Emergency

When your vet is closed, go here

Most Czech clinics close by 6pm on weekdays and are closed weekends. Emergency cases route to one of a small number of 24-hour animal hospitals. Call ahead if you can. They will still take you if you cannot, but a short call lets them ready the intake team.

Go directly to emergency if you see

  • Suspected poisoning, especially chocolate, xylitol, rat bait, antifreeze, human medication.
  • Bloated abdomen with unproductive retching (GDV in dogs is a surgical emergency).
  • Uncontrolled bleeding, or a wound exposing tissue.
  • Difficulty breathing, blue or pale gums.
  • Seizure lasting more than two minutes, or a cluster of seizures.
  • Collapse, unresponsiveness, weak or absent pulse.
  • Straining to urinate without producing urine (blocked cat is a same-day emergency).
  • Trauma from a fall, road accident, or dog fight.

Prague hubs

VetPoint 24 (Praha 4), Veterinarni klinika Jaggy (Praha 5), and Anicura chains cover most of the city 24/7. Call before you leave home unless minutes matter.

Brno hubs

The University of Veterinary Sciences (VETUNI) runs one of the country's best referral centres, and Vetos and Anicura clinics cover most out-of-hours cases.

Useful Czech phrases

  • Muj pes zvraci a je apaticky. — My dog is vomiting and lethargic.
  • Zla otrava, muze byt. — Possibly serious poisoning.
  • Zranili se pri autonehode. — Injured in a car accident.
  • Prijedu do 15 minut. — I will arrive in 15 minutes.

Excerpted records |

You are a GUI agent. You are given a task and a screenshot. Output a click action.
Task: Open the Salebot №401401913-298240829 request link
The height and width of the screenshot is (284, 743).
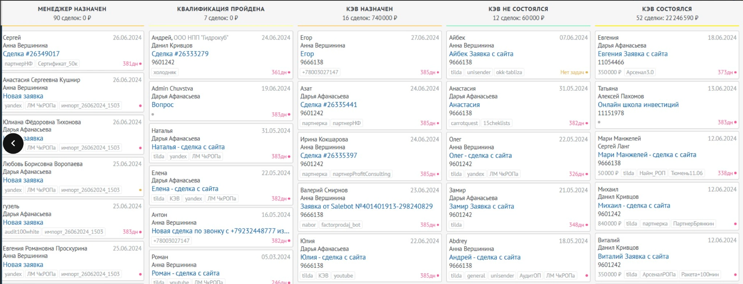[366, 206]
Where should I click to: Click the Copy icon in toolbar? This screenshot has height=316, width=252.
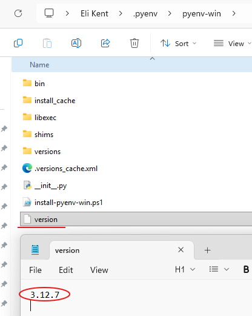[x=18, y=43]

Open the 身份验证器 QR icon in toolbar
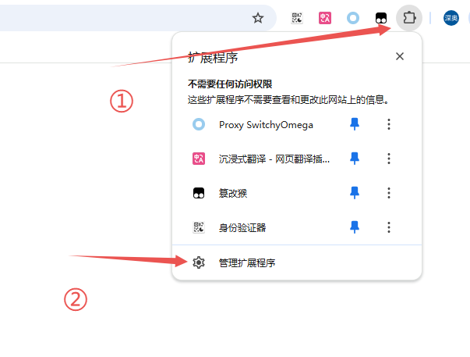click(x=297, y=18)
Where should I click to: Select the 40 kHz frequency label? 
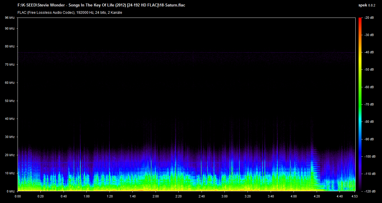point(10,119)
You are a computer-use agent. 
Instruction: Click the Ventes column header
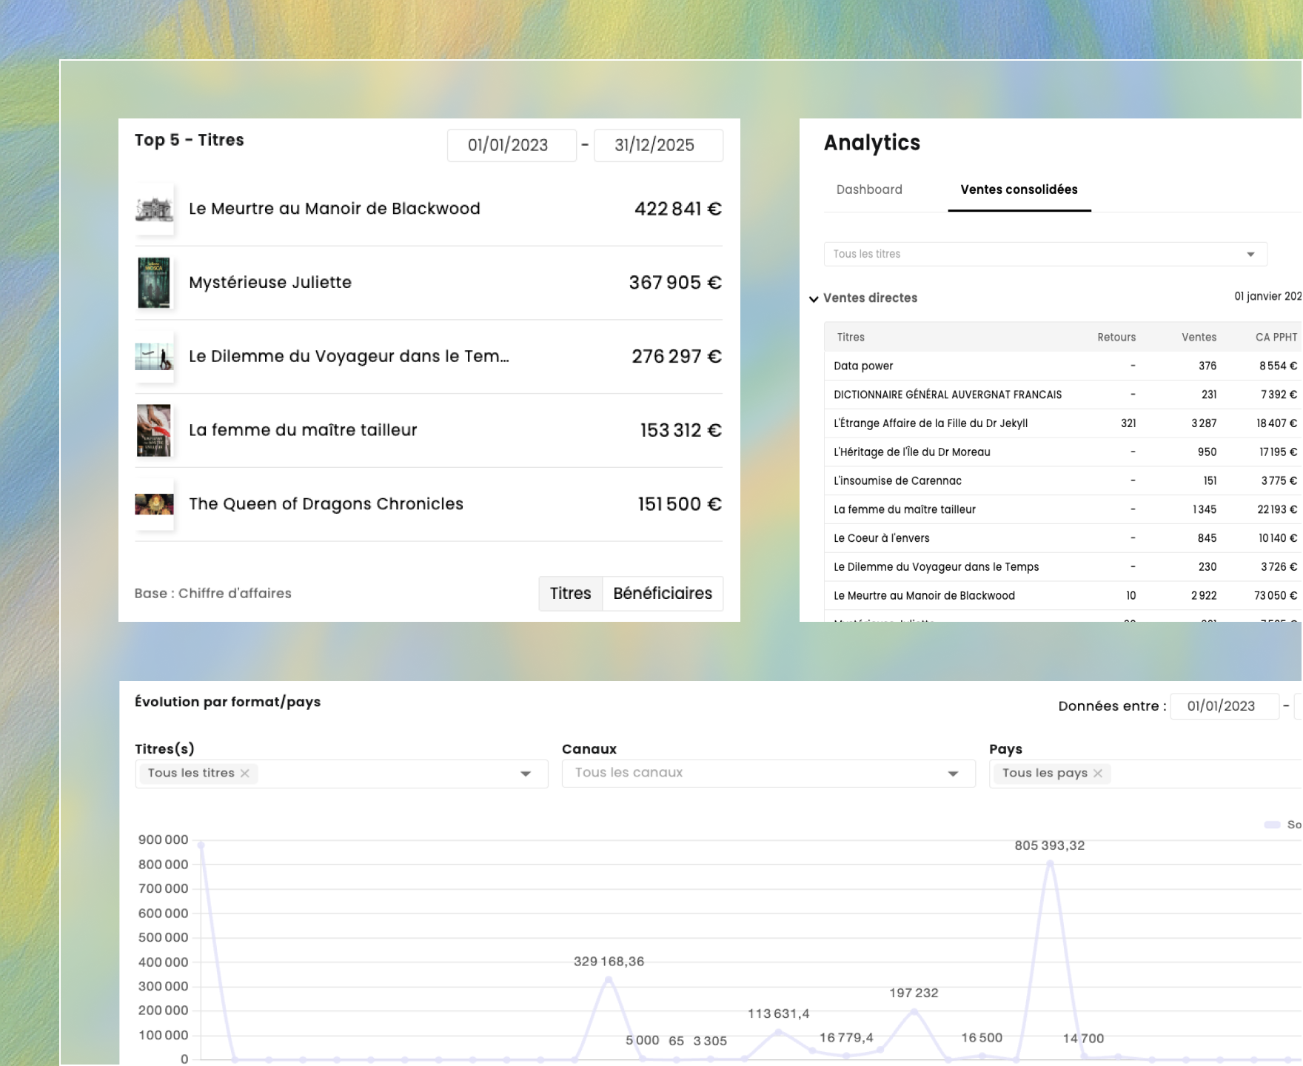pyautogui.click(x=1199, y=337)
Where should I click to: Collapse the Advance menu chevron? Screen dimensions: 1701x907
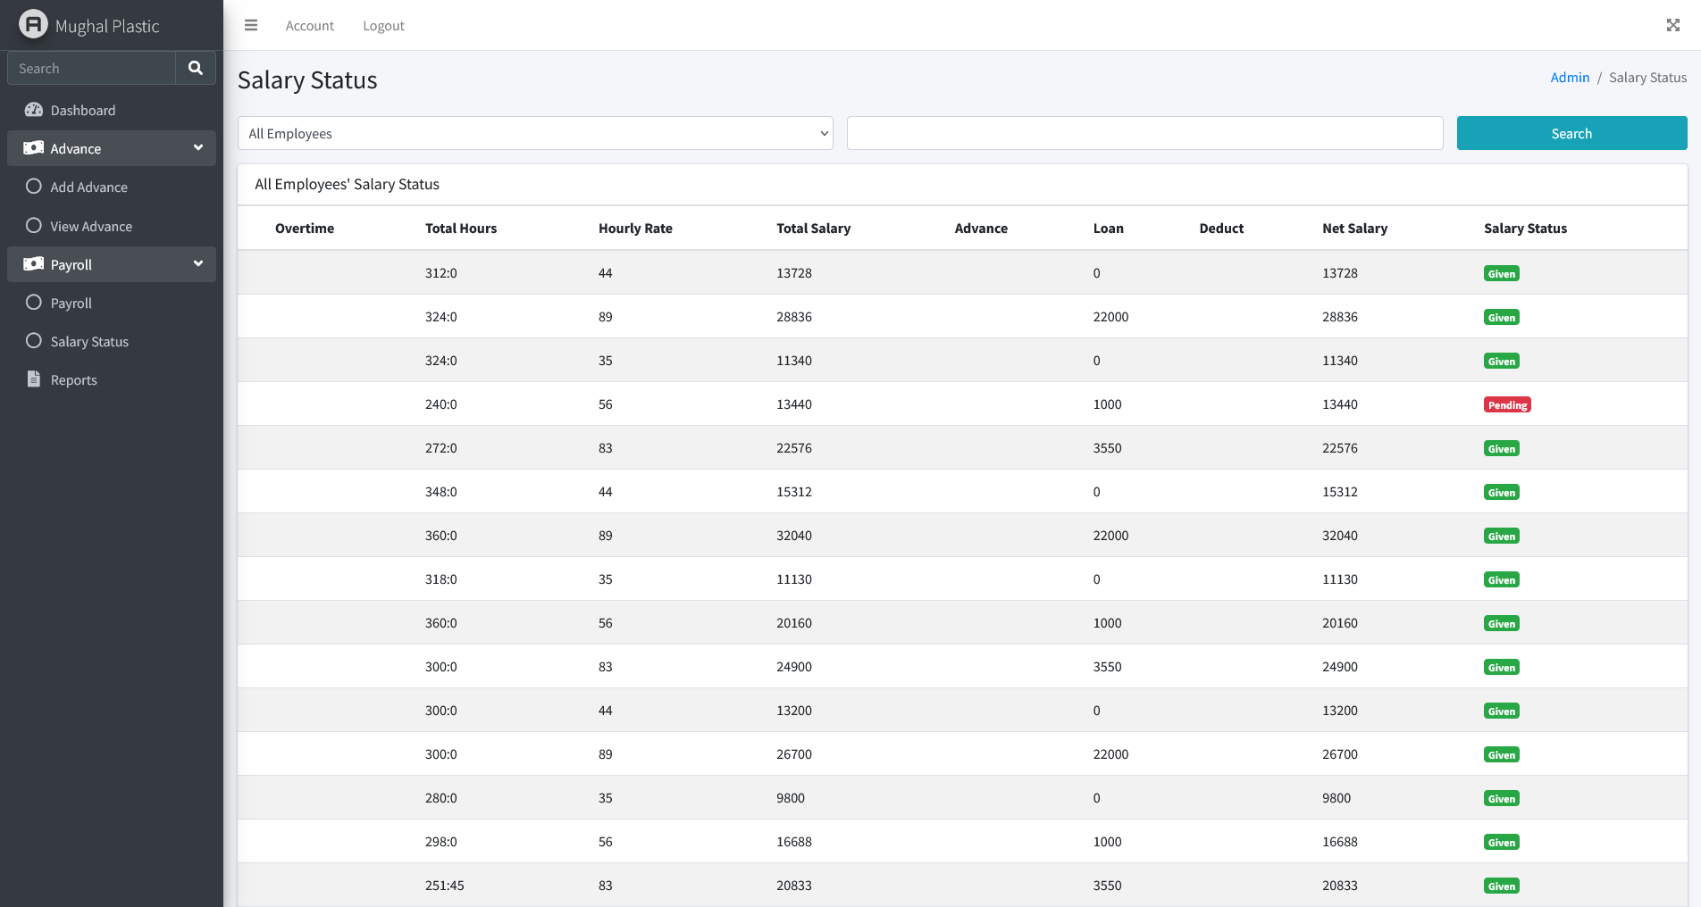click(198, 147)
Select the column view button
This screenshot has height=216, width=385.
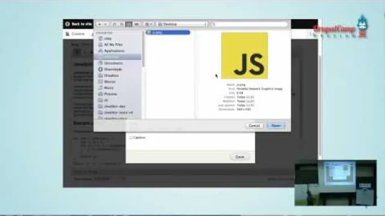point(129,24)
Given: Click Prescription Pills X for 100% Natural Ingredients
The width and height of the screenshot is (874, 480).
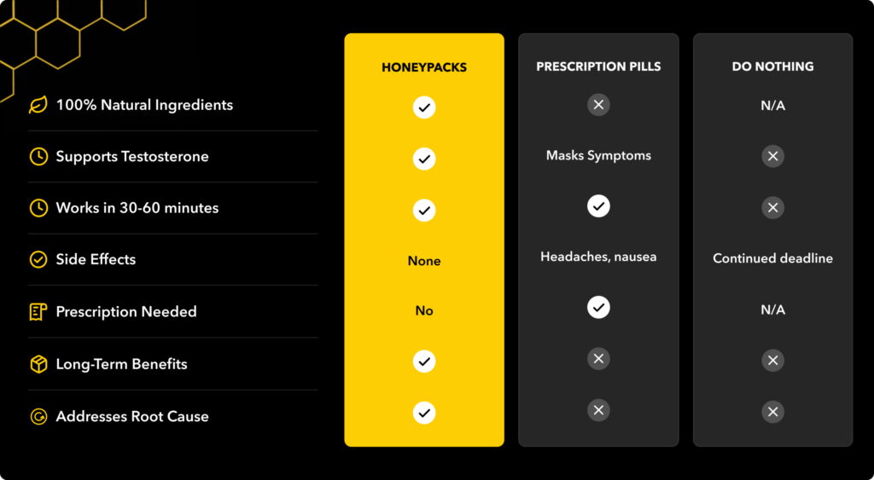Looking at the screenshot, I should [598, 105].
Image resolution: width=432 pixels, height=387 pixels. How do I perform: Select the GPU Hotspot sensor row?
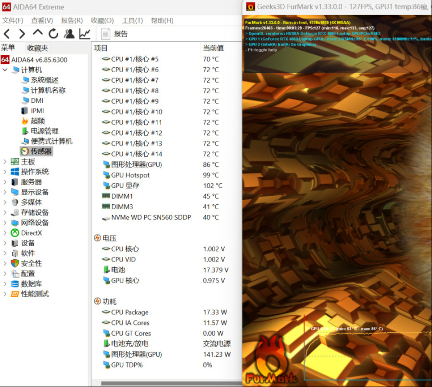point(130,175)
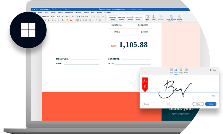The height and width of the screenshot is (134, 223).
Task: Open the Mailings ribbon tab
Action: tap(78, 13)
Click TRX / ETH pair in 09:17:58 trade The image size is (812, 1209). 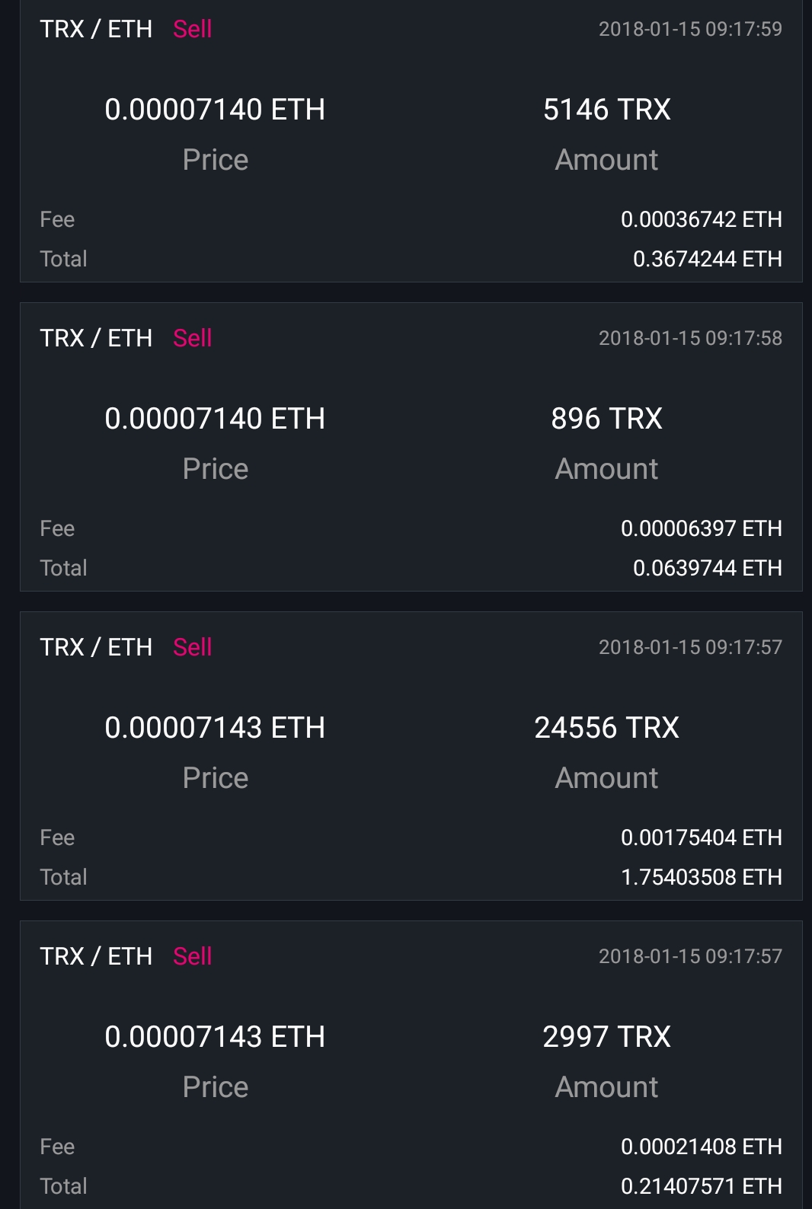[x=96, y=338]
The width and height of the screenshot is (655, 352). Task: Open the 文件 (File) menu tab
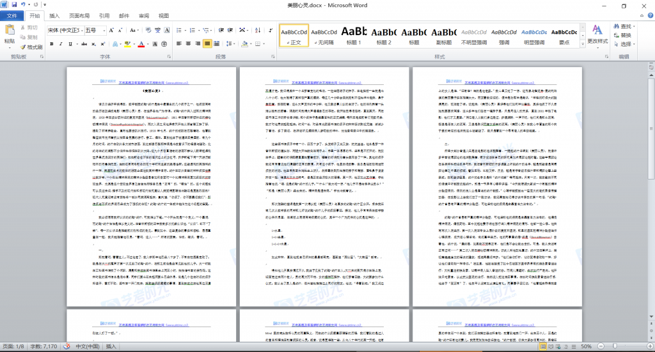(13, 15)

What this exercise asks |
• A. Return the passage of the emergency-care text starting at "Most Czech clinics" and ending at "a same-day emergency).", copied word for word.
• B. Using the emergency-care text, decide whether each statement agrees with it. Answer yes or no and quote the words that settle it.
(i) Most Czech clinics are closed on weekends.
(ii) A 24-hour animal hospital will turn you away if you did not call ahead.
(iii) In Brno, the University of Veterinary Sciences runs a referral centre.

Solutions to the tasks |
• A.
Most Czech clinics close by 6pm on weekdays and are closed weekends. Emergency cases route to one of a small number of 24-hour animal hospitals. Call ahead if you can. They will still take you if you cannot, but a short call lets them ready the intake team.

Go directly to emergency if you see

  • Suspected poisoning, especially chocolate, xylitol, rat bait, antifreeze, human medication.
  • Bloated abdomen with unproductive retching (GDV in dogs is a surgical emergency).
  • Uncontrolled bleeding, or a wound exposing tissue.
  • Difficulty breathing, blue or pale gums.
  • Seizure lasting more than two minutes, or a cluster of seizures.
  • Collapse, unresponsiveness, weak or absent pulse.
  • Straining to urinate without producing urine (blocked cat is a same-day emergency).

• B.
(i) Yes: "Most Czech clinics close by 6pm on weekdays and are closed weekends."
(ii) No: "They will still take you if you cannot, but a short call lets them ready the intake team."
(iii) Yes: "The University of Veterinary Sciences (VETUNI) runs one of the country's best referral centres"